Women count the career cost of having children

Only one third of women returning to work after starting a family say that the time away did not affect their career progression, according to new research commissioned by Santander.

The study of over 2,000 women showed one in four mothers had changed careers after having children, to better suit their family life.  The same proportion had switched jobs to one which was less professionally rewarding but was better for their family.  One in eleven mums have taken a career break to focus on their family, and 6% say that they have given up work altogether as they could not juggle work and family life.

Simon Lloyd, HR director at Santander UK, says: “These findings show that companies need to do more to help women achieve a suitable balance between family and work that allows them to achieve their career aspirations. We believe that the loss of talented, experienced women from Britain’s companies is one of the biggest challenges that need to be overcome if the UK is to compete in an increasingly competitive global marketplace.”

The research examined the ways in which employers could help women catch up in their careers after taking time off to have children.
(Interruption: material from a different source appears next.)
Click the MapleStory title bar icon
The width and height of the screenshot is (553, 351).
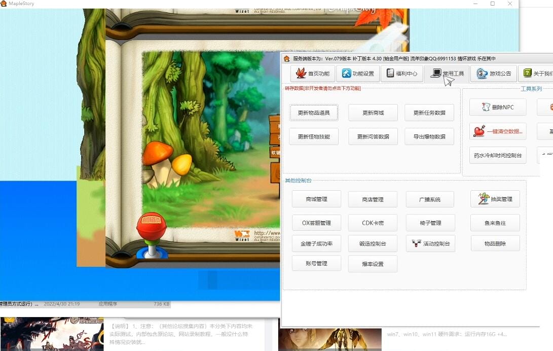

Some 56% of working mums said companies should guarantee the opportunity of working in the same role as before they had children, but on a more flexible or part time basis.  Some 33% would like companies to give mothers the opportunity to work from home, providing that their role is not fixed to a specific location.

Thirty per cent of working mums think that companies should put in place tailored career development plans – both during pregnancy and after they return to work – which are specifically designed to help them catch up in their career.  A quarter of all women, whether mothers or not, believe that working mums should be given mentoring or coaching to help them catch up in their career after returning from maternity leave.

The ways in which companies could help working mums reflect the choices women made when taking up their current role, with flexibility the key consideration.  Some 28% of working mums said that the ability to fit their hours round the school day was the most important factor, while 24% said it was flexible working.  Money is only the third most important factor for working mums, with just 17% putting salary as their number one consideration.

The long-term career prospects within the company were cited by only 8% of working mums as the most important factor, compared to 21% of women without children.

Michelle Ryan, Professor of Social and Organisational Psychology, Associate Dean for Research in the College of Life and Environmental Sciences, Exeter University, commented: “Obviously many factors come into play for a woman planning a family, as each individual’s circumstances will be different.  However, it’s clear that employers need to create workplaces which offer real flexibility that reflect the needs of today’s employees if we’re to see women appropriately represented at senior management level in the future.  We need a step change in attitudes to flexible working in order to help create diverse businesses that fully reflect society.”